August 7, 2014

The Mole Song: Undercover Agent Reiji (2013)

Japanese director Takashi Miike is one of the world's most versatile filmmakers, working at a furious pace across a broad range of genres and subject matters. His directing schedule has slowed down somewhat in recent years: between 2001 and 2002 he directed 15 feature films, TV specials and direct-to-video productions, whereas in 2013 he directed just two. The first, the police thriller Shield of Straw, I reviewed some months ago. Last night I watched the second, the manga adaptation The Mole Song: Undercover Agent Reiji, which is playing as part of this year's Melbourne International Film Festival.

The new film follows Reiji (Toma Ikuta), pretty much the worst junior police officer in Tokyo, who gets conscripted into a top secret mission to infiltrate a major yakuza clan and gather evidence on its drug distribution operations. It begins with Reiji tied stark naked to the front of a car that's been driven at 80 miles per hour around central Tokyo, and works its mad, frantic way from there.

This is a ridiculous movie; deliberately so. The plot flies thick and fast, the jokes come in a seemingly unending flood, the characters are all ridiculously broadly drawn, and there's no line of dialogue not delivered with some form of brooding intensity or over-the-top screaming. If there's a criticism to be made it's that the film gets a little bogged down towards the end of the second act. It's a 130 minute comedy, which is reaching Apatow-lengths of self-indulgence, and while I loved the movie for the most part 10 to 15 minutes could be trimmed from it and make it even better.

Toma Ikuta is an immensely appealing lead, playing Reiji with a blend of incompetence, foolishness and charm. The character is utterly out of his depth, and Ikuta does a good job varying the tone of his performance as he goes: sometimes running around in a blind panic, sometimes headstrong and over-confident. Reiji is an idiot, but he's an idiot we like. The supporting cast are hilarious, notably Shinichi Tsutsumi as the mid-level yakuza brother Masaya Hiura, aka "Crazy Papillon", whose hand-crafted suits are adorned with various butterfly motifs and designs. He swears a bond of brotherhood with Reiji very early on in the film, and they make a strong double act together.

It's not just Papillon's butterfly suits that make a visual impact. The film's costume designer has clearly had a field day, as have the production designer and Miike himself. The Mole Song is a riot of colour and movement, so far removed from Miike's more serious films (13 Assassins, Audition) that you'd be forgiven for thinking it was the work of a different director.

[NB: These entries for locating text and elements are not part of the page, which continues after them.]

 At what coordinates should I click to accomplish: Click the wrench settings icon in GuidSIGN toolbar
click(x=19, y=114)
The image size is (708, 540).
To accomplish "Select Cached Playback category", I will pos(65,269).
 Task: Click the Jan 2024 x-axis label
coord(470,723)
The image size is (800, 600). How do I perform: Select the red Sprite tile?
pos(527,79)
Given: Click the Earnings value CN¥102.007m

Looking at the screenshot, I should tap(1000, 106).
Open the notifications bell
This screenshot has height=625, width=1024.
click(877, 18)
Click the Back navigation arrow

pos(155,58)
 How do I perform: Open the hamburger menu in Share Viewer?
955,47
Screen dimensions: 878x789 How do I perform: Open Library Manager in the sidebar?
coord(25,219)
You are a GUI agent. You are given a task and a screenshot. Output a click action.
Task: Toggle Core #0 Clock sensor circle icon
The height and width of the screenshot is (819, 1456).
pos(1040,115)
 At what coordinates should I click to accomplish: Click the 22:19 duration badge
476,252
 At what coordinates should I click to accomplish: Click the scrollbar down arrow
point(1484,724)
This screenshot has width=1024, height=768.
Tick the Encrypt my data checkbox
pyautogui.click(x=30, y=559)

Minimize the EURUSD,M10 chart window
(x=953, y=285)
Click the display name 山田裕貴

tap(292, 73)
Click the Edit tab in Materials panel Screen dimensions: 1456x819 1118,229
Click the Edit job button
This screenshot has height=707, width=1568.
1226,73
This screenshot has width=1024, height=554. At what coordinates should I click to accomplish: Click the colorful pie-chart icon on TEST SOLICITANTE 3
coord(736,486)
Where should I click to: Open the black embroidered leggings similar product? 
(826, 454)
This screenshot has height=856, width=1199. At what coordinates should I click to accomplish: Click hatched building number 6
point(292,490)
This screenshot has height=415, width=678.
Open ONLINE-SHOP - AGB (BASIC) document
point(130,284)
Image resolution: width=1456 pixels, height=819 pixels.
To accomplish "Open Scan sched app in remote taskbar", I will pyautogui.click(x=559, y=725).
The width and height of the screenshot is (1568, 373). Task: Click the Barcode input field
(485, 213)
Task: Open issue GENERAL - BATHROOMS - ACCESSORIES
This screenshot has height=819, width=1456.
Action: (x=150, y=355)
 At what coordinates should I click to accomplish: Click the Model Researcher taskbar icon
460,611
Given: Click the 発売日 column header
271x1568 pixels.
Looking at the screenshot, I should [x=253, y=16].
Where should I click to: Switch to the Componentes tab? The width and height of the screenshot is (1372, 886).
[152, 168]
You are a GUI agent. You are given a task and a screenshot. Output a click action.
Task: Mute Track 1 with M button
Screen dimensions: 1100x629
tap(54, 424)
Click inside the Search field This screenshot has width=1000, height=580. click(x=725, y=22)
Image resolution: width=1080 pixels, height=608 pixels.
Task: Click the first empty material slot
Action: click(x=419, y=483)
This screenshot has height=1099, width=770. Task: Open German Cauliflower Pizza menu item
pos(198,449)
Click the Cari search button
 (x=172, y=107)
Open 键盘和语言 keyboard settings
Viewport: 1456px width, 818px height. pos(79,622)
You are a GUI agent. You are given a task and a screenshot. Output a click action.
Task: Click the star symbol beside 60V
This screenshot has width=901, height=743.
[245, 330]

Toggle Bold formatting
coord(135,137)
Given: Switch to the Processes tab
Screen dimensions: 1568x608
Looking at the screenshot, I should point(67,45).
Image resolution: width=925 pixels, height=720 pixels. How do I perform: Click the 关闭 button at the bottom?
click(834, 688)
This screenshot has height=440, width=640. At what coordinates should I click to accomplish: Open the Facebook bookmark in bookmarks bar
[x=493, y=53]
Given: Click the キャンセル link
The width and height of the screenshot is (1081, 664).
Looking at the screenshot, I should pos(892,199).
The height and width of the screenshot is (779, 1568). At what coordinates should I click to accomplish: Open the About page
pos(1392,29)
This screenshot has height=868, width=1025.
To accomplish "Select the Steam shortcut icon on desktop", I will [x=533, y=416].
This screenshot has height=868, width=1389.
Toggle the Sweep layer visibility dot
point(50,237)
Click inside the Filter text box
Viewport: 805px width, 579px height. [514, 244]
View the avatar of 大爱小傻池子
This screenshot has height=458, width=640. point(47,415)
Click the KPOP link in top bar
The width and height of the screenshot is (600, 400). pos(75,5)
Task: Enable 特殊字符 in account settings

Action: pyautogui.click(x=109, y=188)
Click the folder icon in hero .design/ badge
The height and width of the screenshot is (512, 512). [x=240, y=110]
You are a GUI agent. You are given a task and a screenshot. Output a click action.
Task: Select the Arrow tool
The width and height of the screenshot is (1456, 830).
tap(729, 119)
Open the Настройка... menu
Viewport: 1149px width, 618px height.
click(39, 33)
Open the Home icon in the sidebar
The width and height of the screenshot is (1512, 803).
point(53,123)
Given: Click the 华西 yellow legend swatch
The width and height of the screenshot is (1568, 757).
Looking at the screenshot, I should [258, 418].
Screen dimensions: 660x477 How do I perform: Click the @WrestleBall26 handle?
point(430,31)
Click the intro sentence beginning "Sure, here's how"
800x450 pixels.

A few moments do skirt the line of being a little repugnant towards women - often a risk in Japanese cinema - and it must be said that this is an overwhelmingly male film. The one female lead, Riisa Naka, acquits herself well but arguably doesn't get enough to do. I couldn't decide whether the film is attempting to parody chauvanistic attitudes in yakuza cinema or simply indulging in them - either way it could do better. It also gets surprisingly violent from time to time. Slapstick becomes a much harder proposition when the guy doing the pratfall gains an open head wound, and it seems no matter how far Miike stretches himself beyond the films that made him famous internationally those confrontational moments of physical violence are never far behind. For me these moments gave the film an edge; other viewers may find them needlessly graphic and unpleasant.

The Mole Song leaves itself wide open for a sequel, which I wouldn't be surprised to see within the next year or two. Certainly this first film was appealing enough that I'd be happy to spend more time with these people. All up it's ridiculously good fun. Miike may be slowing down as he gets older, but his status as Japan's most inventive and versatile filmmaker seems pretty secure.